Of course, workers in the USA are now more productive than they have ever been. Yet wages have not increased. Where is the extra income going? A simplistic view would simply be to say that the rich are, as a group, stealing it.

But scarcity exists – it isn’t possible for everyone to be maximally educated and still have the maximum incentive to work hard. If you insist on educating everyone to the best degree possible, you’re going to need an enormous amount of taxation, and that’s going to reduce the incentives for people to work hard. Therefore, the current system, with substantial inequality, may very well be the most economically efficient. Different people are different, and will therefore earn different amounts of money. Income inequality isn’t per say unfair – it could just be everyone getting what they deserve.

People will get upset with you for calling it stealing. Much of our income inequality is from a perfectly legal imbalance of power, and a perfectly legal unwillingness to transfer money through government needs to address this imbalance.
Also, while I agree with you about education, there is not a direct link. In New York during the Depression pretty poor kids were able to get an excellent and free college education from the City University of New York. My mother was one of them. During the last recession though instead of making public education affordable the budget balancing mania in the states made it less affordable. But that’s not automatically from inequality.

Now, despite inequality the economy has improved, and though as you say the benefits have primarily gone to the rich the economy has still improved. But I think you can make an argument that inequality can hurt the rich also.
We know the rich lost a lot of money in the recession. One of the root causes of the recession was the debt piled up by the bottom 90% as they tried to increase consumption despite stagnant wages. Some came from the illusory increase in home values, some from credit card debt. If they had more money they would have been able to finance consumption with less debt, and the recession would not have been as severe. If more people could afford homes the number of subprime mortgages would decrease. So income inequality can reduce economic output, even if it is not right at the moment.

I feel like this statement is misleading. Workers are more productive mostly through automation. Which means the workers themselves require less skill and therefore lower wages. Think of it this way. A skilled craftsman can hand carve a chair a week out of wood. Chances are, he trained a long time to learn that skill and can command a decent wage for it. A factory can put in a Chair-O-Matic machine that cranks out a thousand chairs a day. The only skill it’s operator might need is pressing a button.
The rich aren’t “stealing” wealth because poor people never had it in the first place.

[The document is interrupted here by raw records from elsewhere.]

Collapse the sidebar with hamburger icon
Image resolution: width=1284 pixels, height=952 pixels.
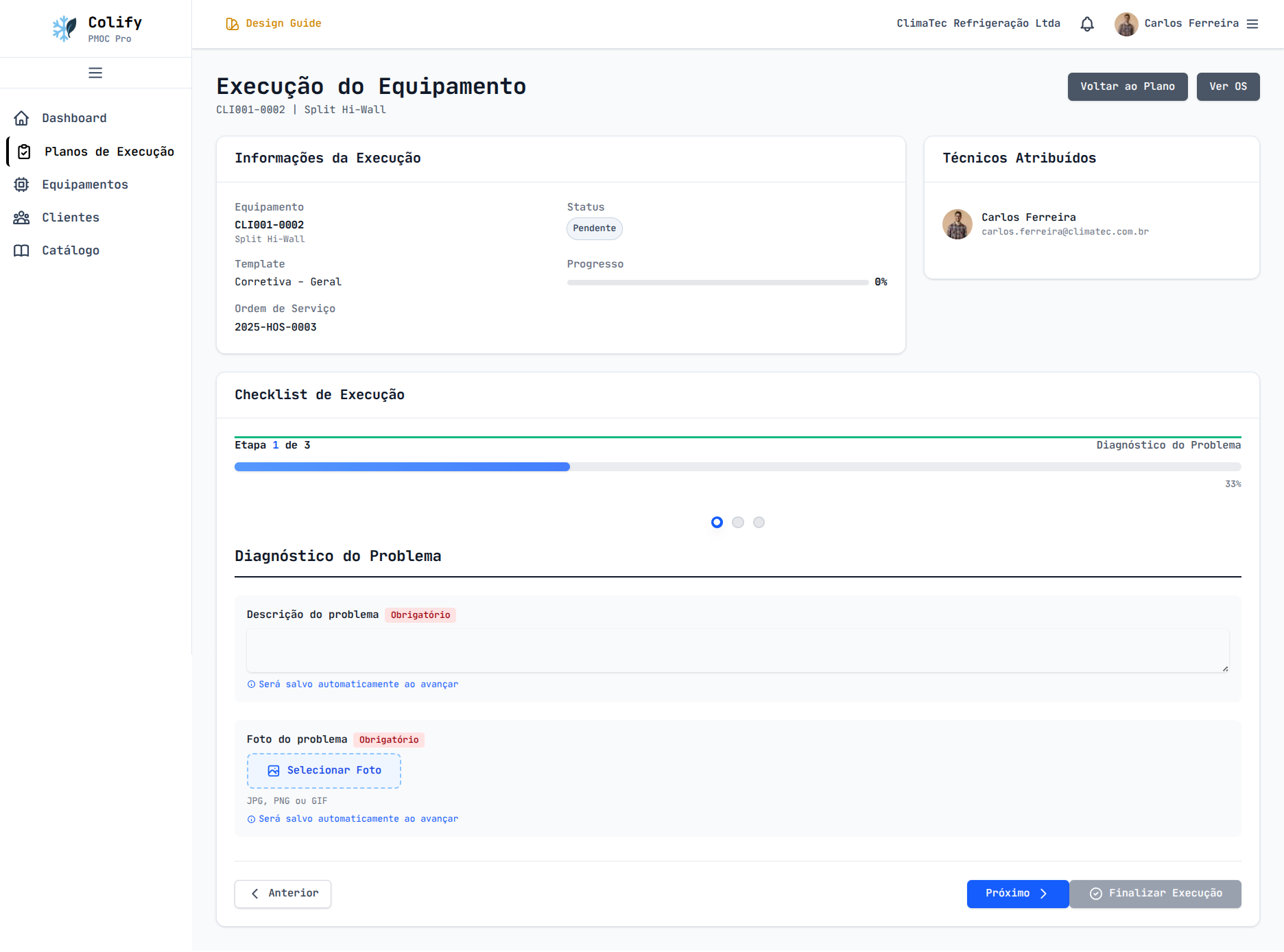click(95, 73)

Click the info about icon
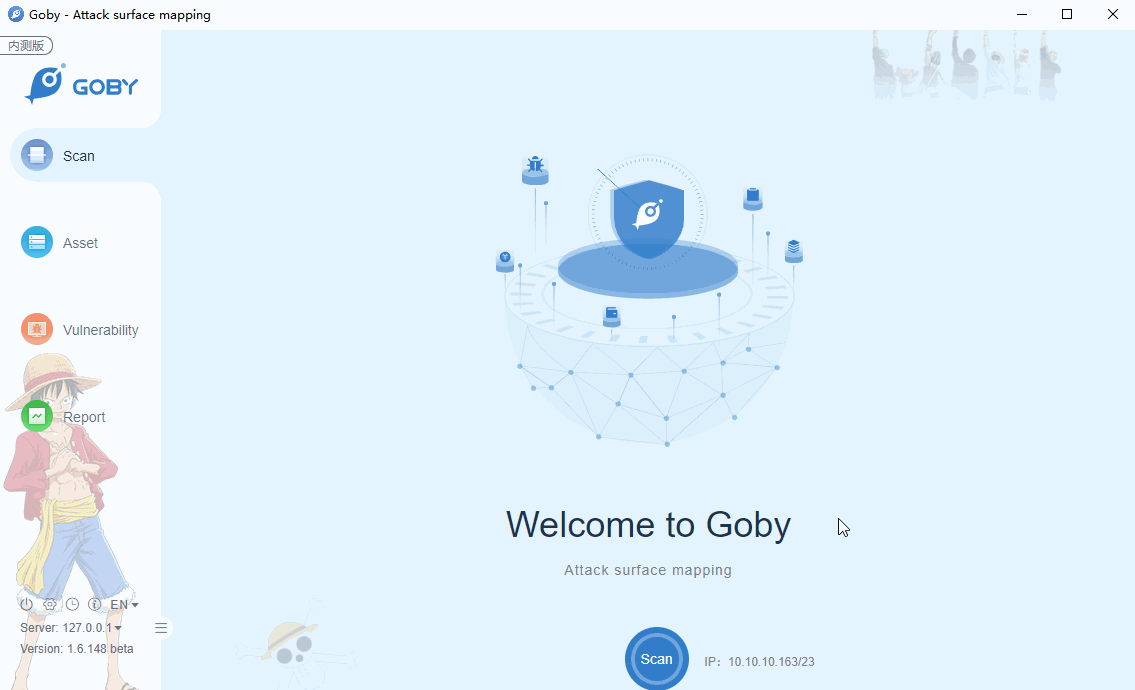pos(94,604)
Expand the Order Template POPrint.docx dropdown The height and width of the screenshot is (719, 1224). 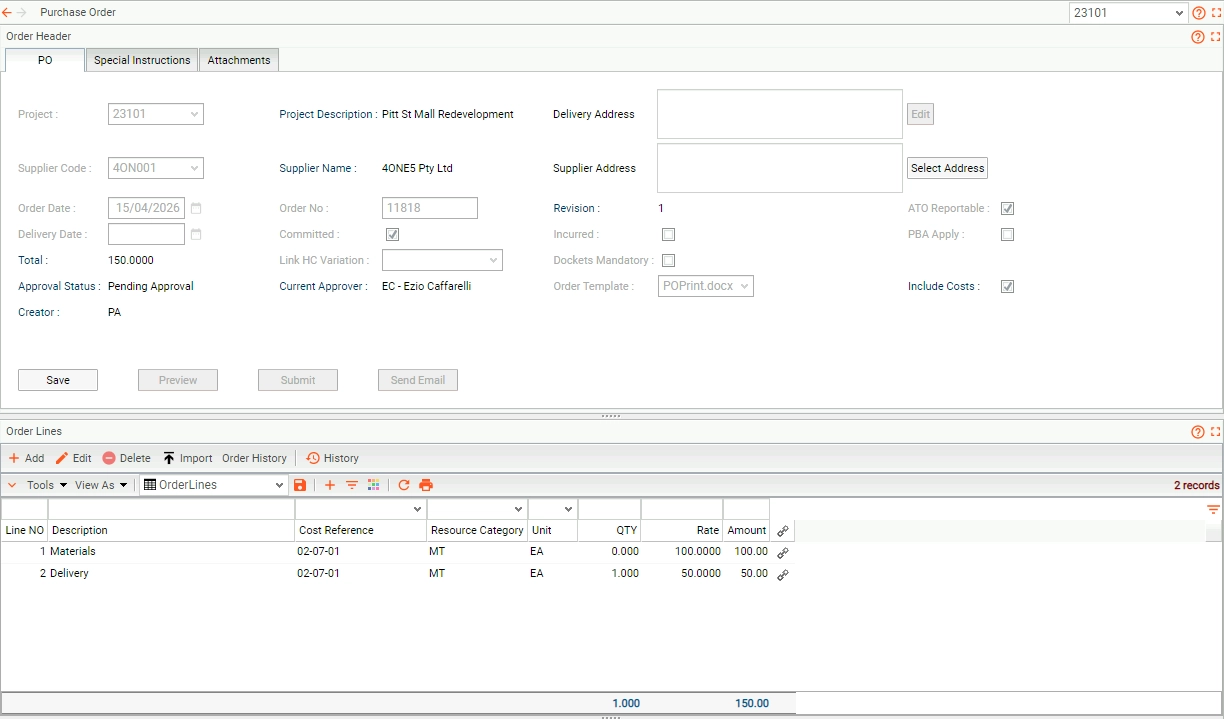pos(706,286)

First, productivity has increased through automation for about 200 years now, and wages have increased. It’s not like the auto workers making good wages were hand crafting cars.
Second, I’ve spent a reasonable amount of time in factories, and it is more skilled work than you seem to think. At our PBX factory workers on the line were enabled to stop it if they detected quality problems. You want to pay people like that fairly well, and they did. That was 20 years ago, but that line was plenty automated even back then. I’d say an admin today who can use a word processor is more skilled than a secretary who could just type. Automation may cut wages by reducing the number of these highly paid jobs, but factory workers are not George Jetson pushing a button.
Hell, I’d hat to have to do the job of people in drive-thru windows, who take orders and fill orders in parallel.
Not giving more productive workers a cut of the increased productivity is not required, it is a choice.

Worker productivity is one of the most misunderstood and misused economic terms, you’re right. It basically is measured as the number of widgets produced per worker. Productivity has increased as a result of a number of things–robotics and other automation, process improvements, etc. It doesn’t mean grandpa exerted less effort than I do now. This comes up a good bit on this board–how the rich have exploited the poor by stealing their hard work as measured by increased productivity. If anything, increased productivity is a measure of people who are exerting less effort than grandpa had to.